(Stored items)
————

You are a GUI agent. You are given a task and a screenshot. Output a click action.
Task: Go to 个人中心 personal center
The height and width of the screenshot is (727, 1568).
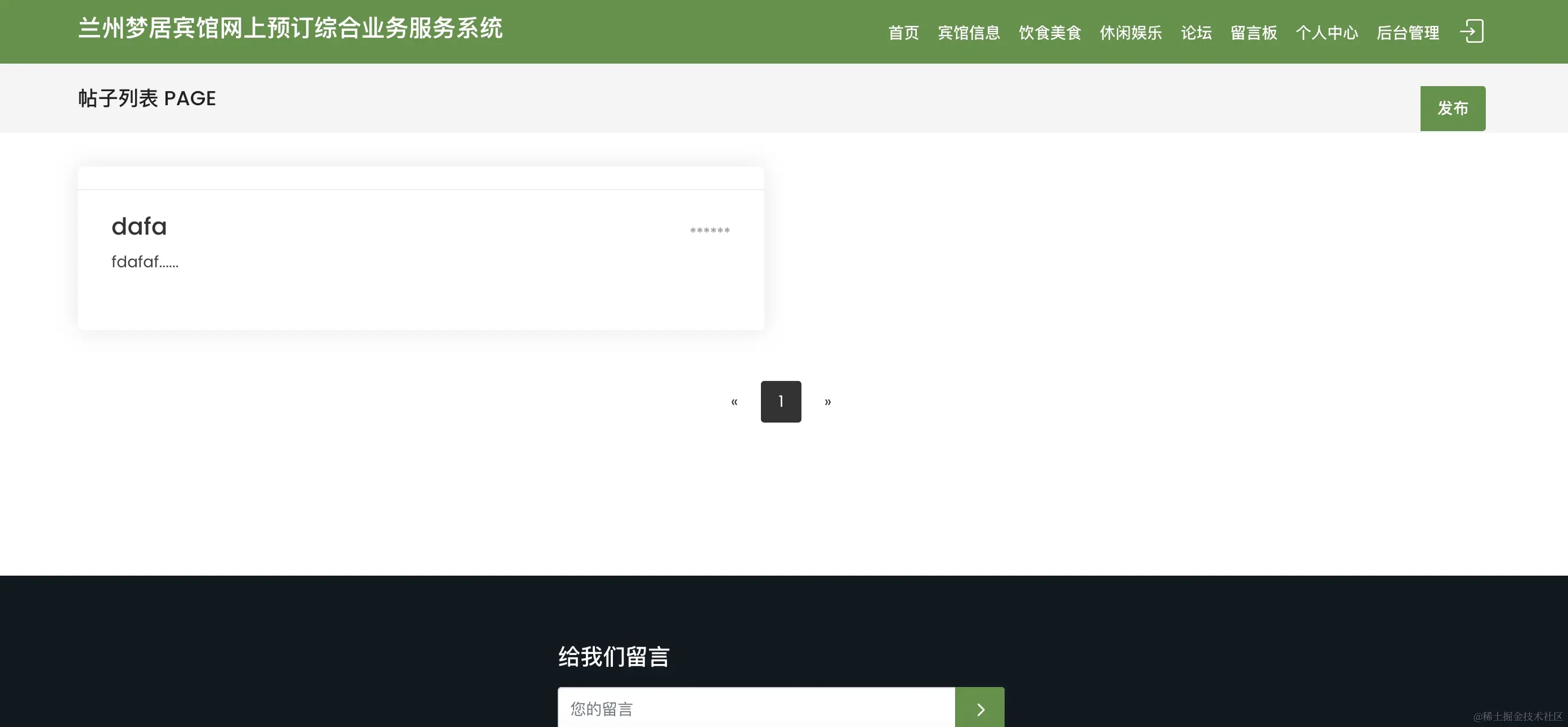1327,33
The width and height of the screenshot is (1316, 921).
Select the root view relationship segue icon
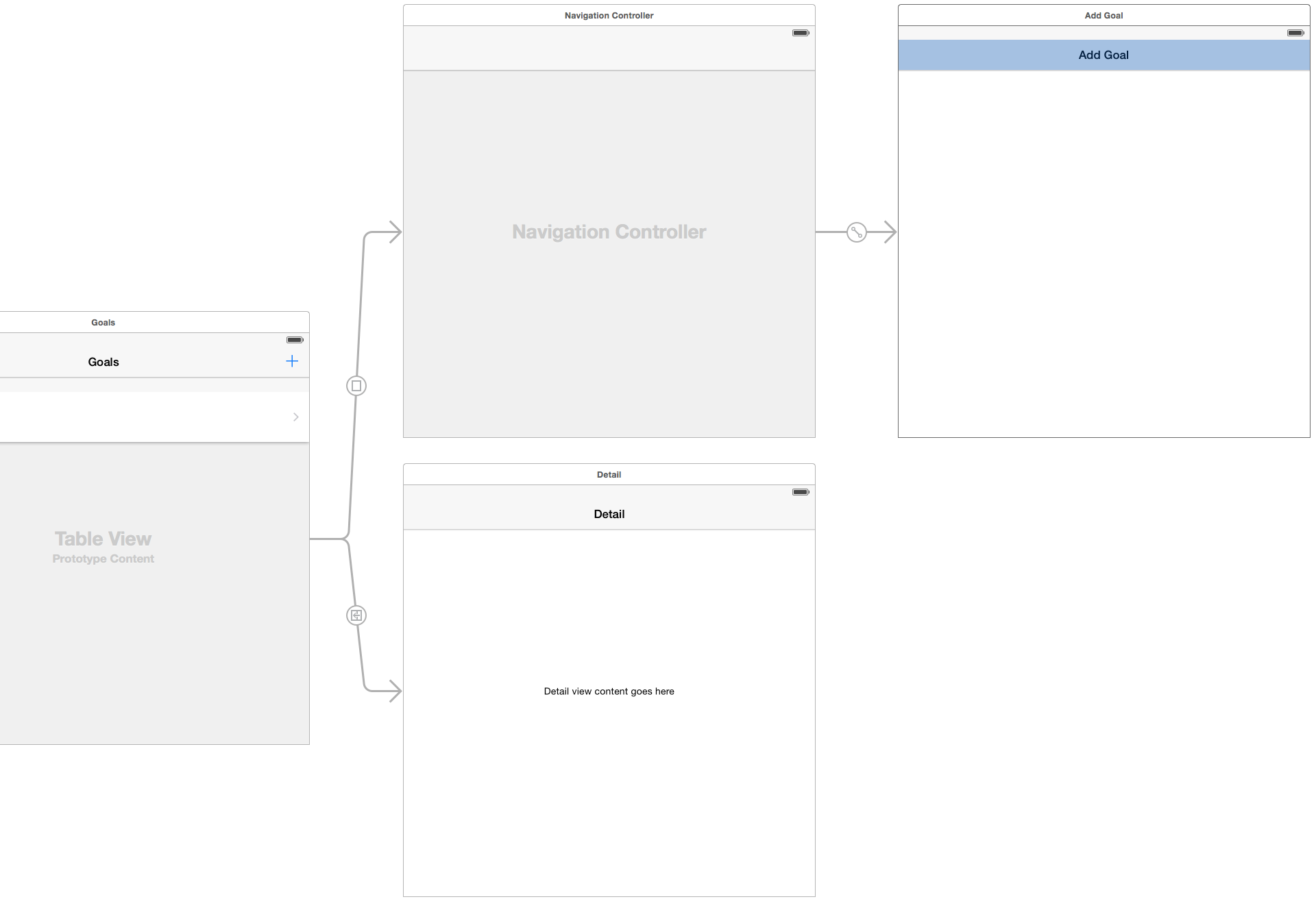[x=857, y=232]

————

ACTION ITEM.
Print each entry shown above with exact wording and no pictures.

RESULT OF THE TASK.
You are a GUI agent. You are given a task and a screenshot. Output a click action.
Task: Go to 个人中心 personal center
The height and width of the screenshot is (727, 1568).
1327,33
The width and height of the screenshot is (1316, 921).
Select the root view relationship segue icon
[x=857, y=232]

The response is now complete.